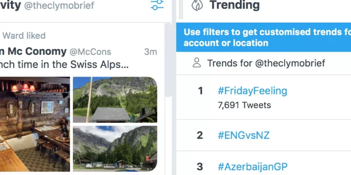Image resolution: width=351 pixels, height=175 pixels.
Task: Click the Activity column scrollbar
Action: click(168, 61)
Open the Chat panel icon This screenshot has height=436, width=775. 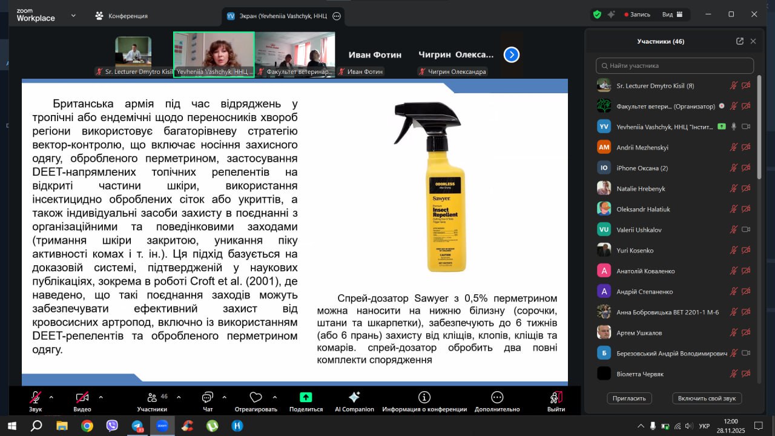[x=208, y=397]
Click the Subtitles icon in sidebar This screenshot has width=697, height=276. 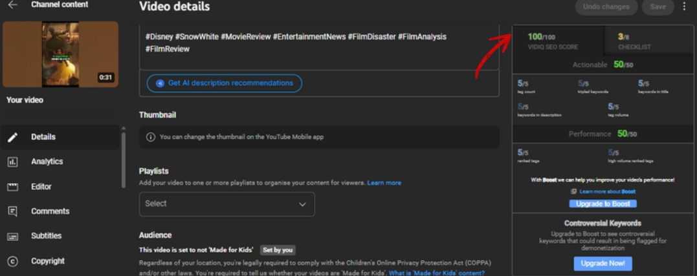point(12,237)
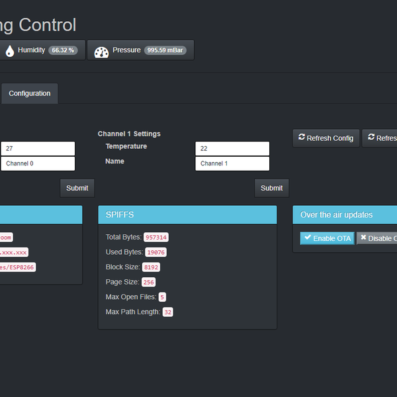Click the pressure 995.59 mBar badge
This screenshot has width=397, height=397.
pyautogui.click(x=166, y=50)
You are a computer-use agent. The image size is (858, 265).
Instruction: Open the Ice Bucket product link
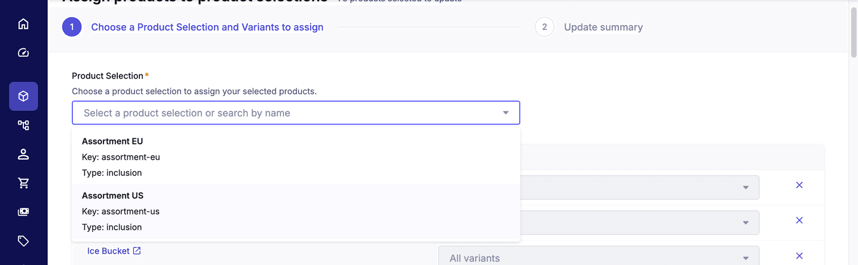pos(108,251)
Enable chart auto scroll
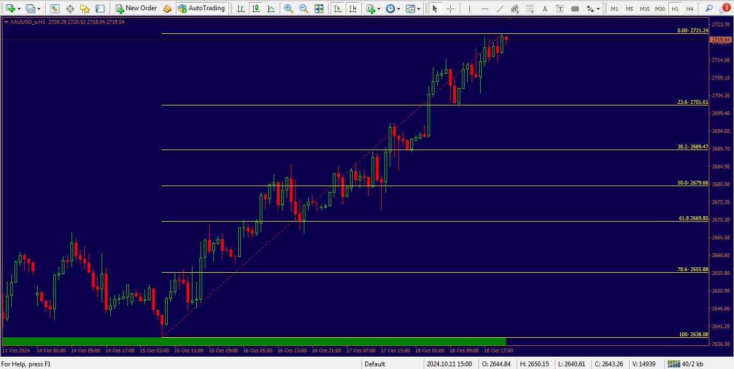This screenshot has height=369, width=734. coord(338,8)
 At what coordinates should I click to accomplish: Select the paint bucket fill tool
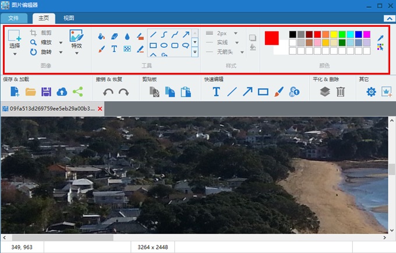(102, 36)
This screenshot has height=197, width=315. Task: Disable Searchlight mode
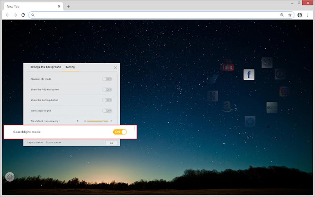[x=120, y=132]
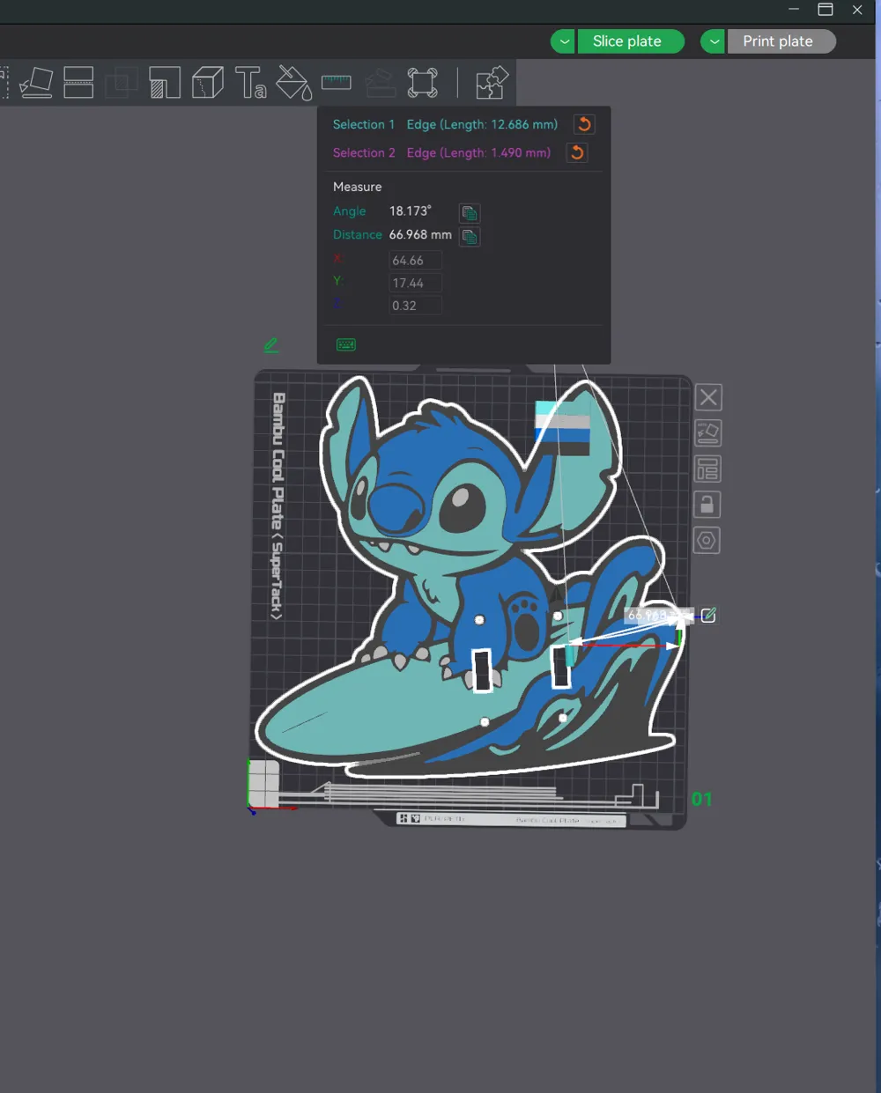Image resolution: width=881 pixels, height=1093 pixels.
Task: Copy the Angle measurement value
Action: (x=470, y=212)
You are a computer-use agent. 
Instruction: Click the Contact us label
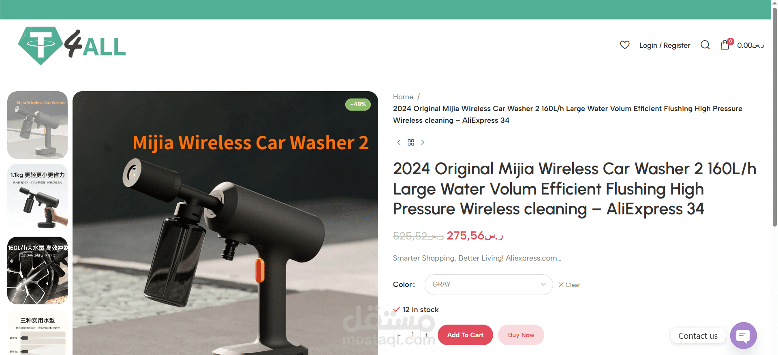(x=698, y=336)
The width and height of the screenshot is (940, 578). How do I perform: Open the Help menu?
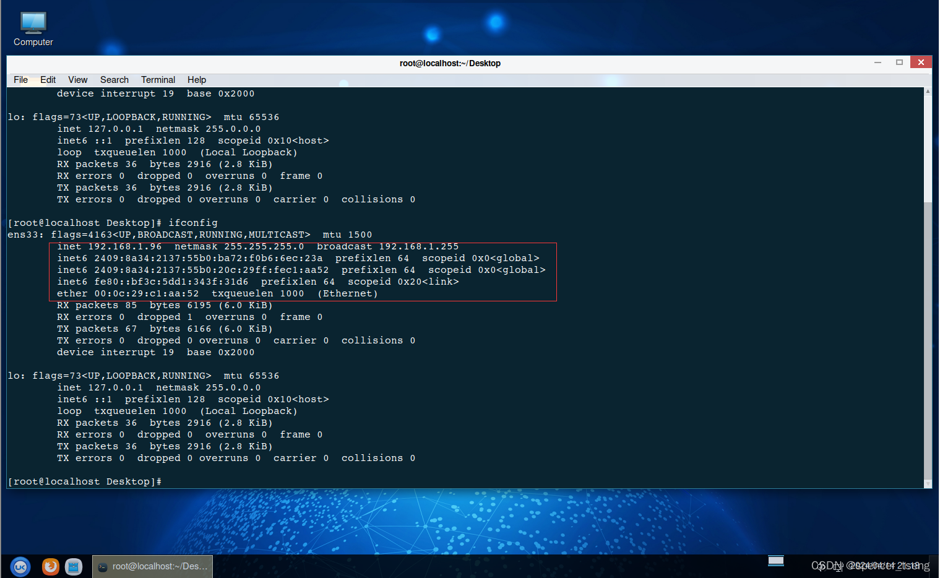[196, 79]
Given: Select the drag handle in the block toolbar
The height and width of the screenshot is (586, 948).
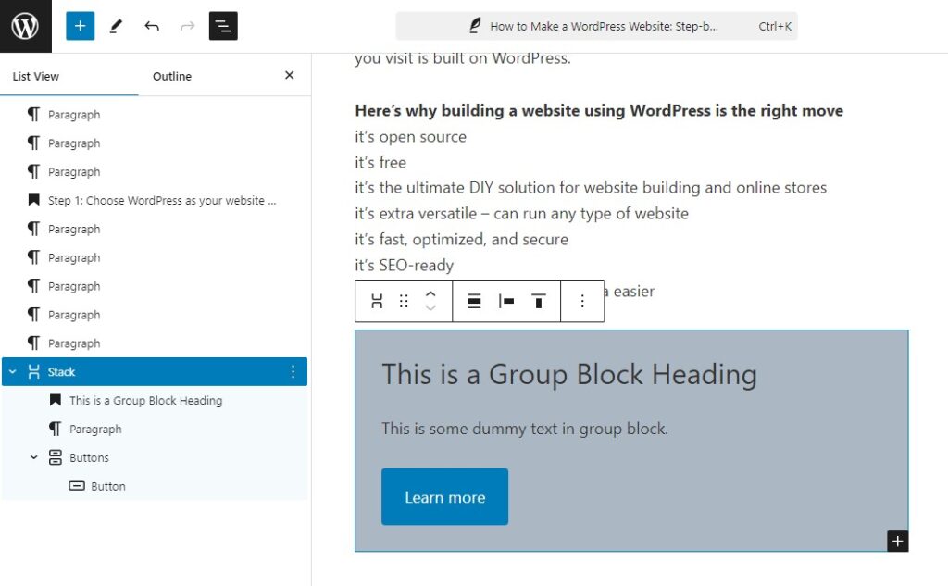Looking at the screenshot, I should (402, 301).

...

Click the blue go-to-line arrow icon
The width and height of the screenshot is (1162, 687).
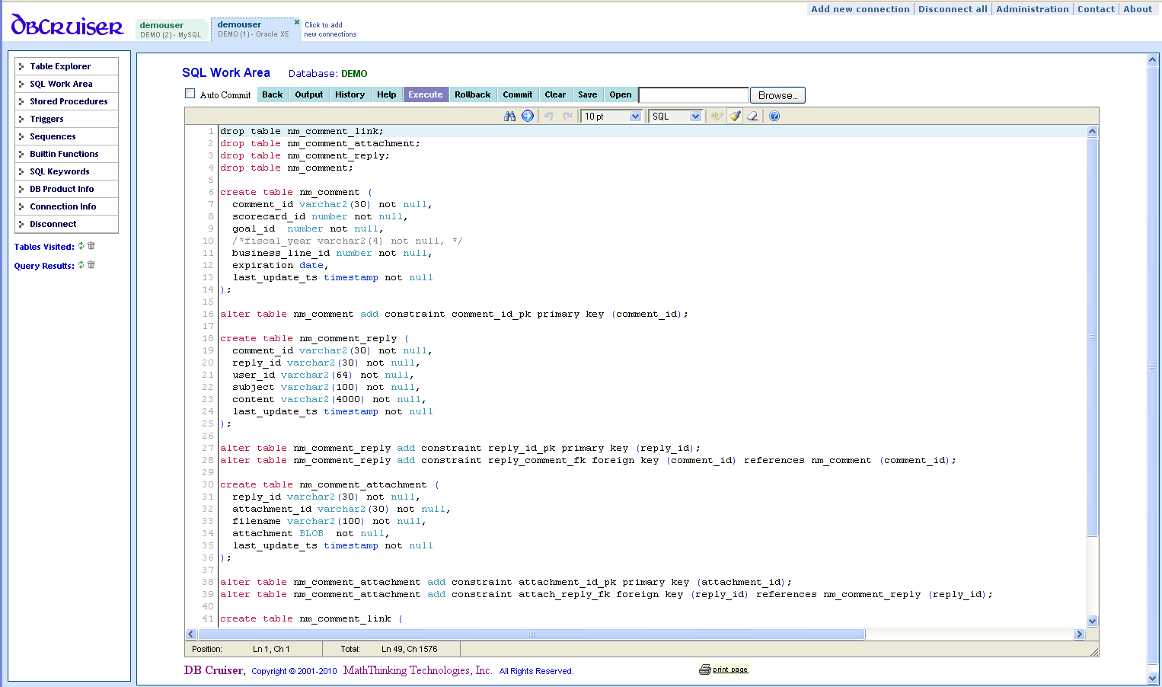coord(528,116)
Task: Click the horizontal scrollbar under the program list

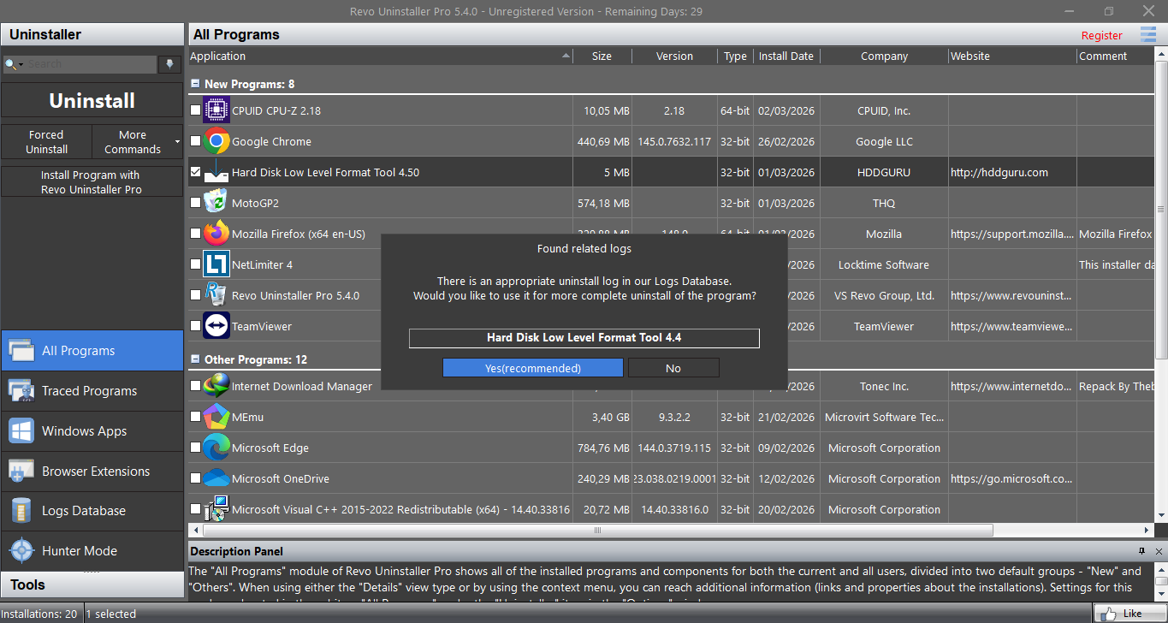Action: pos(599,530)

==

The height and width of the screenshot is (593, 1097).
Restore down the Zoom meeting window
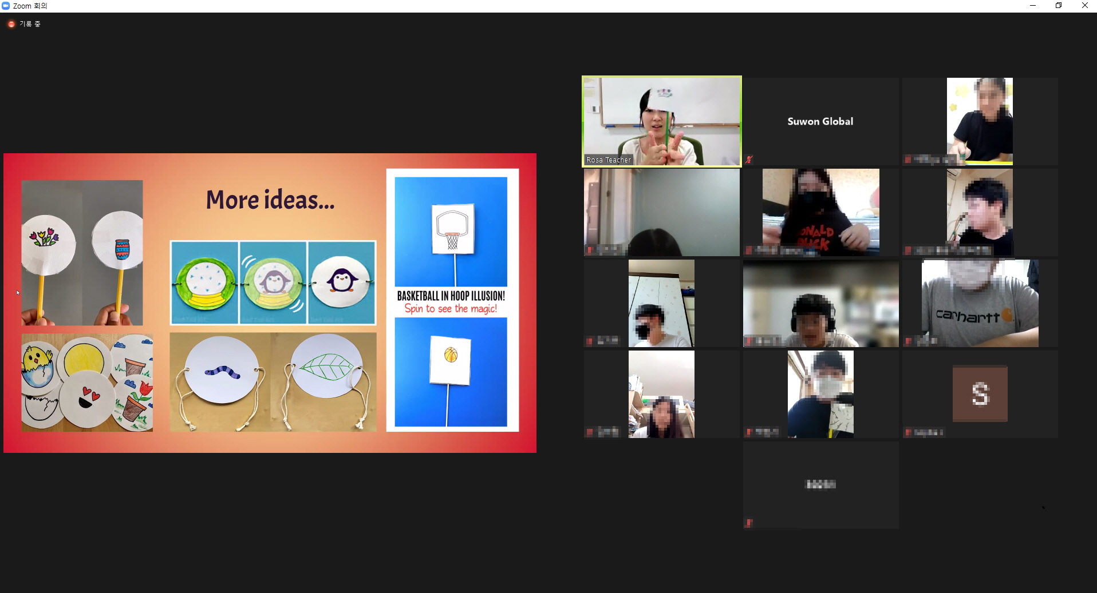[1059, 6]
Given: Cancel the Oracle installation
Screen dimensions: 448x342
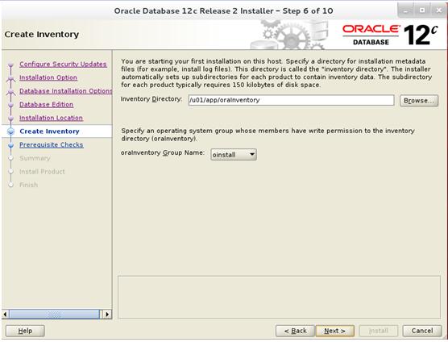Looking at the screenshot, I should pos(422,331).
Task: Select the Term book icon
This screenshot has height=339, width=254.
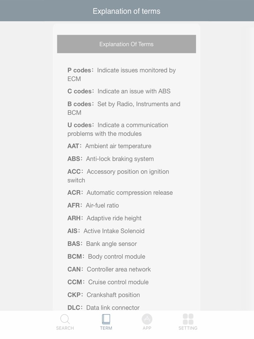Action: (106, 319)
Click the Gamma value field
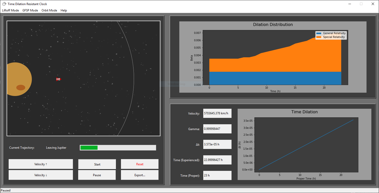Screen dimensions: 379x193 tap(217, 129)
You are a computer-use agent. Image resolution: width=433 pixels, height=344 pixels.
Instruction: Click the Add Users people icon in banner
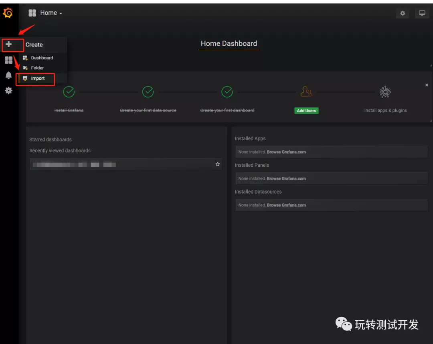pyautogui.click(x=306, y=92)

▶ **Exercise prompt**:
Some lines in the material contain "agent". Show all of them.

▶ **Solution to this task**:
You are a computer-use agent. The image size is (858, 265).
You are a computer-use agent. 
You are a computer-use agent. Image resolution: width=433 pixels, height=344 pixels.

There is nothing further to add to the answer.